▸ **CONSIGNE**: Prolongez le texte sur le rayon vert et le spectateur critique à partir de sa dernière ligne.

▸ **TEXTE CHOISI**:
-=-=-=-=-
1) Les chercheurs d'or de l'affect perdu
(à propos de « Histoires de Rayons Verts : Phénomène physique, Critique de cinéma, Spectateurs mélancoliques », un texte de Sébastien Barbion)

Publié le 1er janvier 2016, le texte de Sébastien Barbion a pour la revue Le Rayon Vert une valeur à la fois déclaratoire et programmatique. Il propose une phénoménologie du spectateur du cinéma, doublée d'une éthique du spectateur critique. Son objet, dont l'architectonique repose sur des propositions suivies de leurs corollaires, avant de s'appuyer sur l'examen de deux œuvres exemplaires, un roman et le film dont il s'inspire, est le suivant : penser le passage de la perception à la vision c'est attester que le passage dont l'écriture est la modalité aura été permis par une anomalie, singularité ou épiphanie dont le rayon vert est plus que la métaphore – une signature poétique.

Un rayon vert est cette « petite anomalie », une « petite tache sur le vaste horizon », « l'intéressant dans les scories ». Le repérage de traces évanouissantes, laissées sur la plaque sensible du spectateur par l'expérience passagère du film, indique un spectral au-delà de la perception : une vision. Le travail de repérage mené par le spectateur délaisse ainsi les régimes de la signification et de la vérité qui caractérisent l'habituel du critique, amateur ou professionnel. Il est également indifférent aux hiérarchies de genre comme aux chapelles cinéphiles. Postulant l’égalité, le travail de repérage vise à marquer l’existence de différences consistantes parce qu’elles sont les preuves d’une intensité.

Le critique du Rayon Vert est un spectateur qui s'envisage chercheur d'or. Son tamis est celui d'une micrologie, soit le doux amour des petites choses partagé par Walter Benjamin et T. W. Adorno.

L'effraction dans la perception (la vision)
-=-=-=-=-
▸ **MATÉRIEL D'ÉTUDE**:

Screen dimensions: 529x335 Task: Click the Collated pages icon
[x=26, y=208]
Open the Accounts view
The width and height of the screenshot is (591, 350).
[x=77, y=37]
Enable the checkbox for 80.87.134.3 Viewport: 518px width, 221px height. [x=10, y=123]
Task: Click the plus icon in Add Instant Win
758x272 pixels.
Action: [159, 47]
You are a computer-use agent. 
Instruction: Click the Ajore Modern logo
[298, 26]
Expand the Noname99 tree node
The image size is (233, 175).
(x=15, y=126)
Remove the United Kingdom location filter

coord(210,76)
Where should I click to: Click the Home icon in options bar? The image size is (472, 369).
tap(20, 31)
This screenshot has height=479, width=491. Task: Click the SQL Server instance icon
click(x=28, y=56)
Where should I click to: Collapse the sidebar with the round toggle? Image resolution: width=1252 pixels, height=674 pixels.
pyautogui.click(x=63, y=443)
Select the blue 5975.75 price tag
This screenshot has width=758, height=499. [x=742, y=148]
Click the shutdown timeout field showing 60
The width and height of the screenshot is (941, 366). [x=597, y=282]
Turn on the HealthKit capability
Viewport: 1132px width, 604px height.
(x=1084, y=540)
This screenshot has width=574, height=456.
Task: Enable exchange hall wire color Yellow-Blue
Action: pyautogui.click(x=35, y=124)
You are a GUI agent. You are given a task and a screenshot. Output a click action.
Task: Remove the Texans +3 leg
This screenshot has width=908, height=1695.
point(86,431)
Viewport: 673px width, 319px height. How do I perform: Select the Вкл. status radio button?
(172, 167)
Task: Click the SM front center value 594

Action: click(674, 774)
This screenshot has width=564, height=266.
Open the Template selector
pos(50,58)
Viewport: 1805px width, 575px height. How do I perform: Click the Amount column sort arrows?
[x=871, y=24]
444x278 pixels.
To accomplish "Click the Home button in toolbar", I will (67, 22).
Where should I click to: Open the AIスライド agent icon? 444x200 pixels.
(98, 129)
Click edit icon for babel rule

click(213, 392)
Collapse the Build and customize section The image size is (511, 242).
-=-=-=-=-
▸ **ZONE DE RÉPONSE**:
Percevoir est la condition d'un voir hypothétique qui, quand arrive la vision (c'est le « rayon vert »), opère au-delà de la perception : le repérage des rayons verts est par conséquent du genre visionnaire. La vision tient moins du souvenir que d'un spectral problématique, un fantôme invitant à la construction par l’écriture critique d'une problématisation. Ce spectre (l'affect) est la persistance d'une affection, une hantise dont le critique tente d'en extraire l'idée. Passer de l'affection à l'affect, c'est passer de l'expérience à l'idée en pensant à Spinoza. Être le sujet de la vision et de l'affect qui en est le corrélat, c'est faire de deux choses pas l'une : accueillir un nous qui sépare et préserve de la réduction psychologique ; couper l'action requise par la perception au nom d'un dehors objectant contre l'objectivation. Deleuzisme fondamental (parce que Spinoza), celui de L'image-temps mais retourné de manière originale en le considérant dans la perspective du spectateur critique.

Le spectateur critique est un être mélancolique, dans l'attente inquiète d'affects provoqués par le cinéma qui le transformeront. Son expérience est tramée des traces qui auront fait en lui effraction, certaines presque imperceptibles, la vision advenant par forçage des balises de la perception.

« Les petites anomalies spectrales qui font effraction dans le présent de la projection » font l'or des chercheurs qui sont aussi des jardiniers, ces rayons verts dont l'image poétique vient d'un roman de Jules Verne (voir clair « dans son propre cœur et celui des autres ») et son inspiration sur le film éponyme d'Eric Rohmer, deux « historiettes sentimentales » invitant à aller voir bien plus loin.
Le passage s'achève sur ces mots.